Marijuana Sales Legalized in Cold Spring

Voters allow licensed retail shops, but not lounges

Residents in the Village of Cold Spring were asked on Nov. 2 to decide whether to allow licensed businesses to sell marijuana.

When the polls closed on Election Day, the majority of Cold Spring voters had said they supported legalizing cannabis dispensaries, but the results were too close to call because of the number of outstanding absentee ballots.

Eighty arrived from Cold Spring by the Monday (Nov. 9) deadline, but they did not change the initial result. The final unofficial tally was 481-439, or 52 percent in favor.

Retail Dispensaries

Yes, they should be allowed: 481 (52 percent)
No, they should not be allowed: 439 (48 percent)

Unofficial results, including absentees

The absentees also did not change the Election Day results for a second proposal that would have allowed on-site consumption of marijuana at businesses, such as smoking lounges. It was defeated 495-458, or 52 percent opposed.

On-Site Consumption

No, it should not be allowed: 495 (52 percent)
Yes, it should be allowed: 458 (48 percent)

Unofficial results, including absentees

Under state law, villages, towns and cities can “opt out” of allowing sales or consumption if they act by Dec. 31. While Cold Spring sent the issue to the Nov. 2 ballot, officials in Philipstown voted on Nov. 4 to opt out. Nelsonville’s Village Board plans to vote on an opt-out measure in December.

If dispensaries open in Cold Spring, the village will receive 75 percent of a 4 percent local tax on sales, with the rest going to Putnam County. Unless Philipstown later opts in, the village will not have to split its share with the town.
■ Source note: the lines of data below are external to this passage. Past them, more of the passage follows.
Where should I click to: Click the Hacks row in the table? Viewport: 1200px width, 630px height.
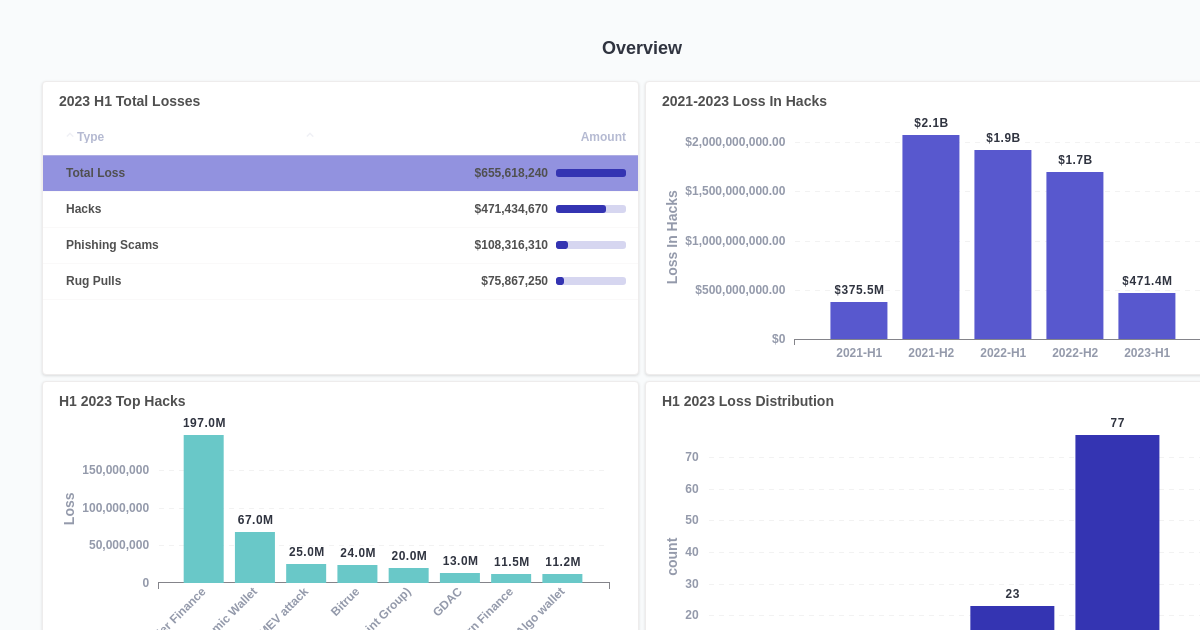[x=340, y=209]
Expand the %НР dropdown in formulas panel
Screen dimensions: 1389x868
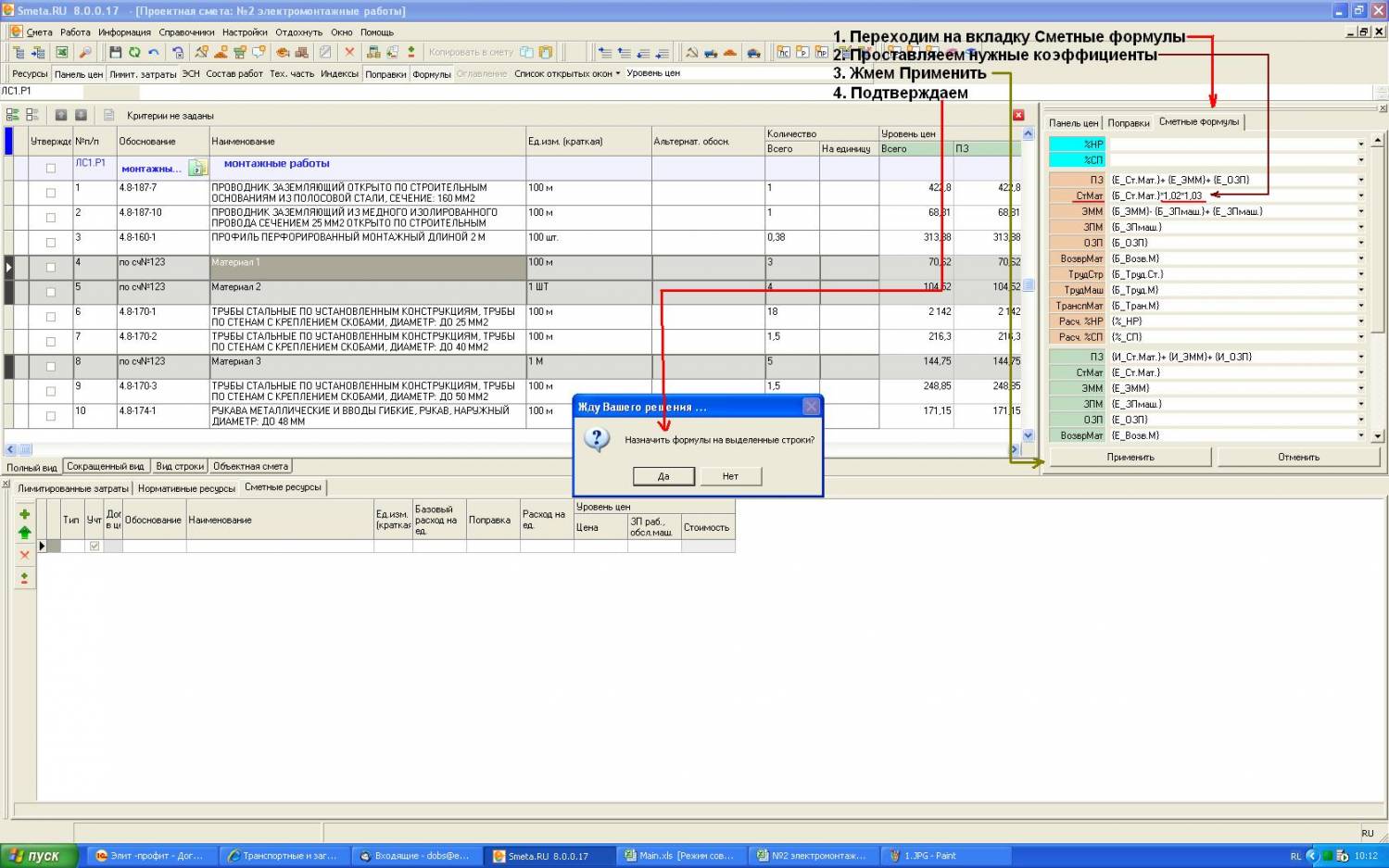point(1361,145)
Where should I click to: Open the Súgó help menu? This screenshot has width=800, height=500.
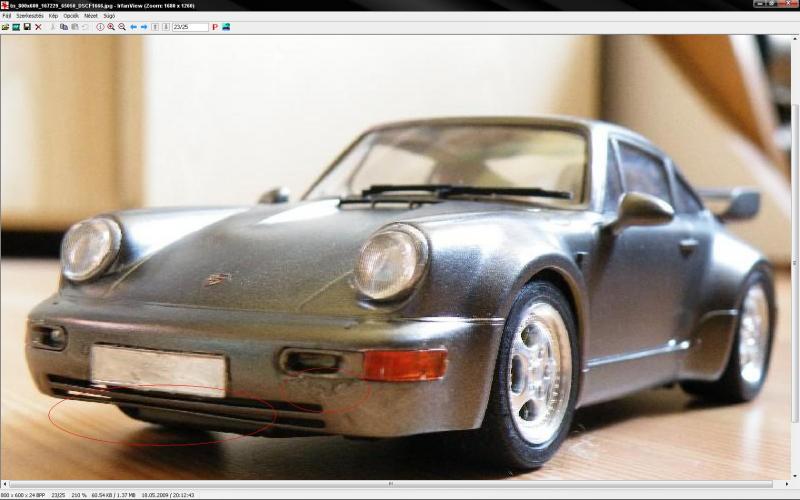(x=109, y=16)
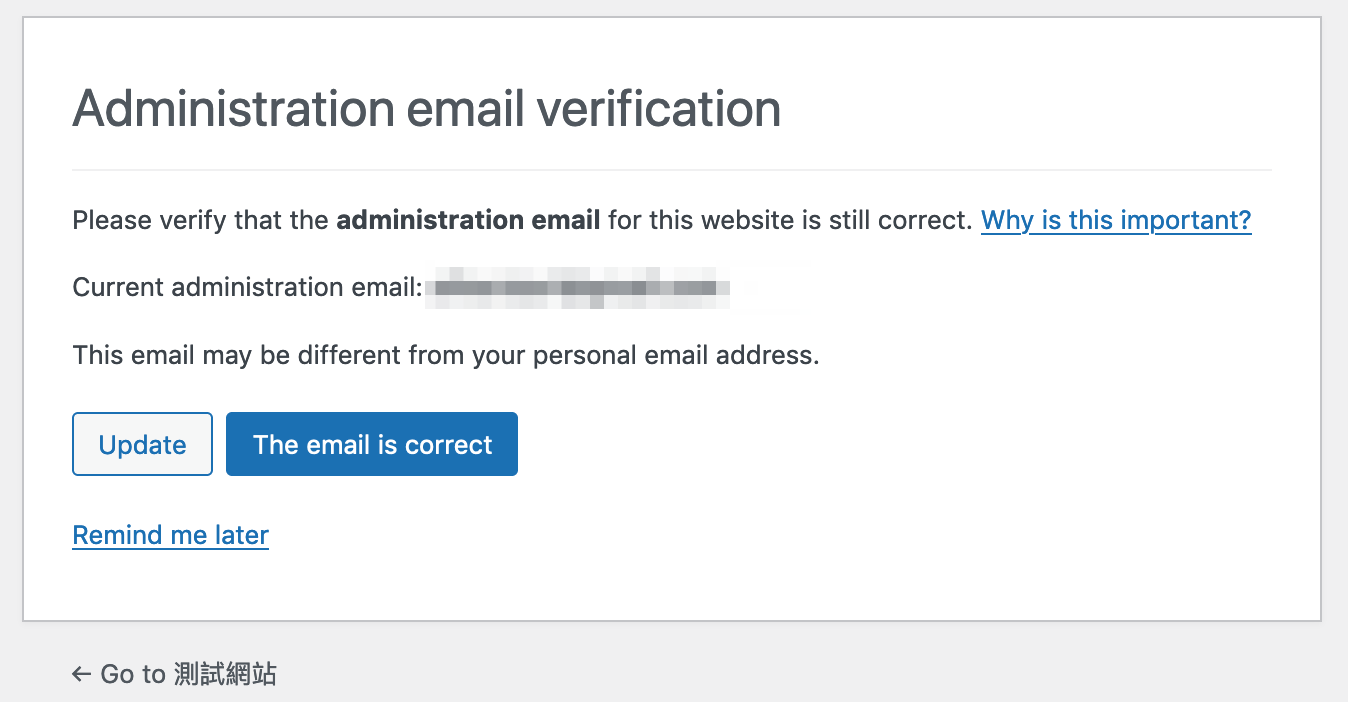Follow the "Go to 測試網站" link
This screenshot has width=1348, height=702.
click(x=175, y=674)
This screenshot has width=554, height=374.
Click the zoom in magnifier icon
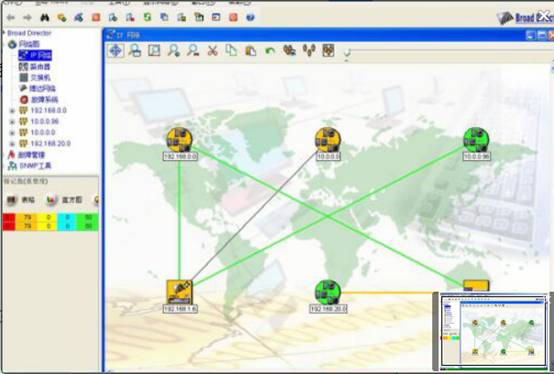(x=174, y=51)
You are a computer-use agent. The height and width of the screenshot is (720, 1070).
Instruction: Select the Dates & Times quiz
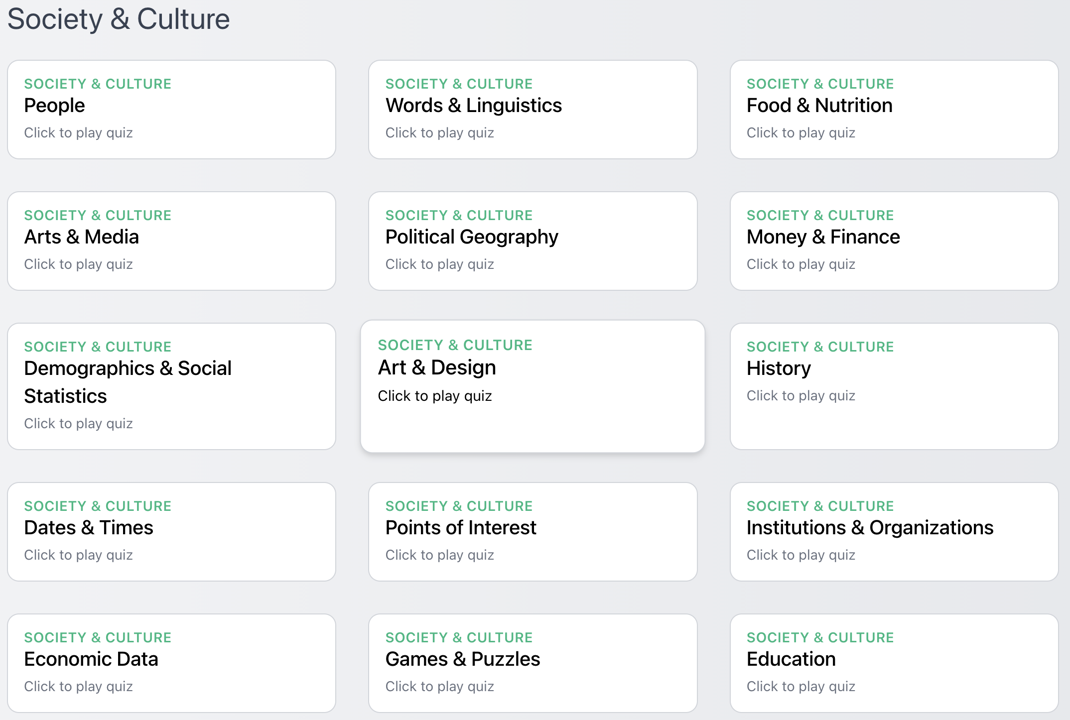pyautogui.click(x=171, y=531)
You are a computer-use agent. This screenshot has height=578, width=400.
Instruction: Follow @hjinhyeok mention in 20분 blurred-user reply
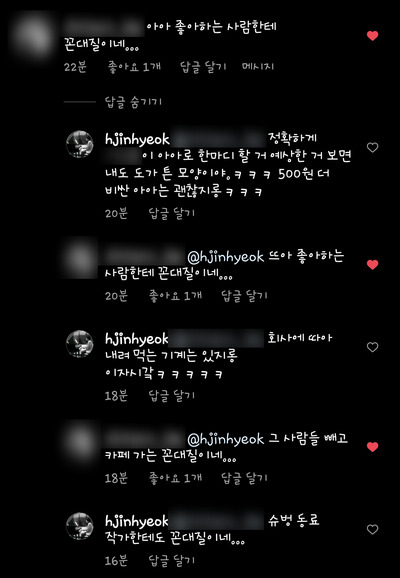coord(226,257)
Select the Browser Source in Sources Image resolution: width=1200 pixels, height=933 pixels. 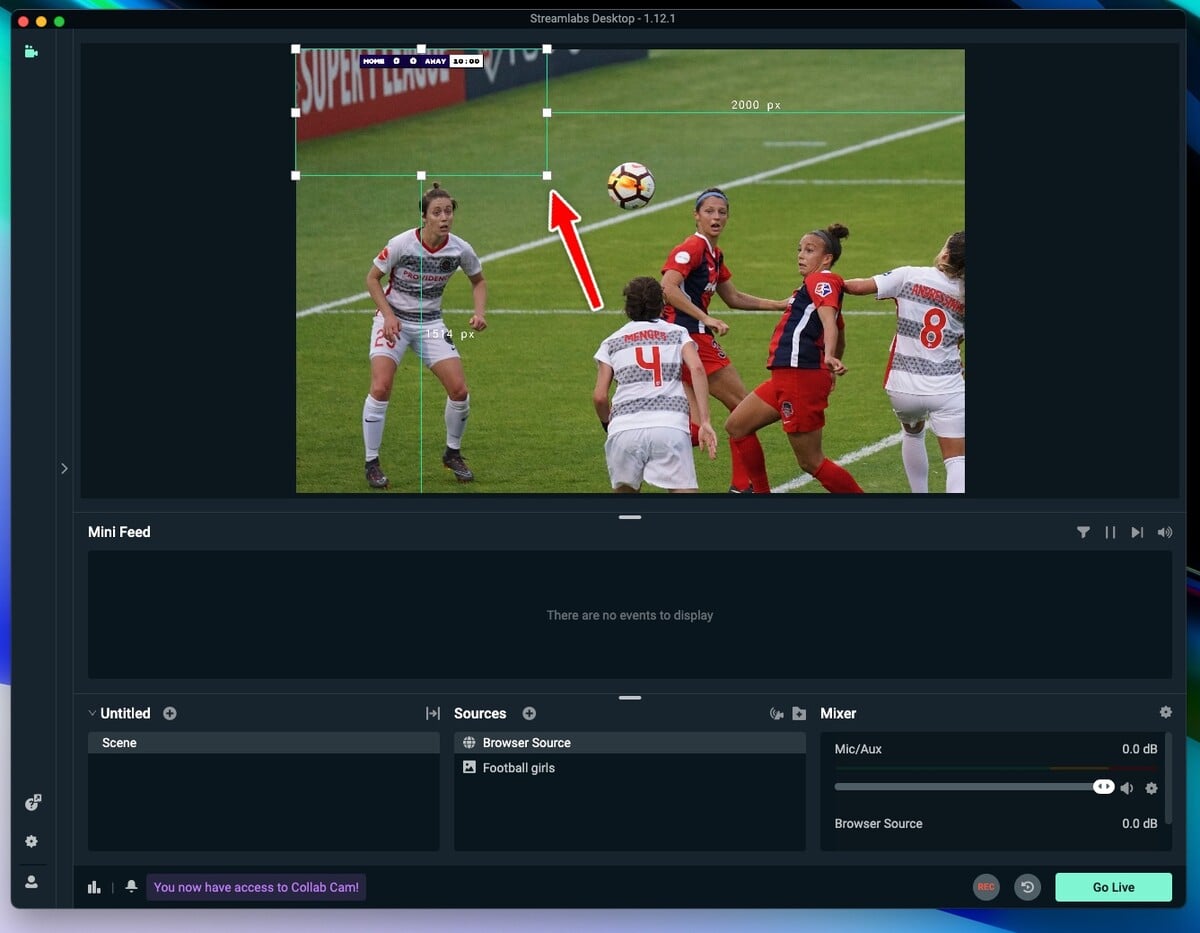coord(525,742)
2 thoughts on “Marijuana Sales Legalized in Cold Spring

  1. Cannabis consumers deserve and demand equal rights and protections under our laws that are currently afforded to the drinkers of far more dangerous and deadly, yet perfectly legal, widely accepted, endlessly advertised and even glorified as an All-American pastime, alcohol.

  2. Not for nothing, why would the focus be on regulating marijuana in the middle of an opioid epidemic that took 100,000 lives last year?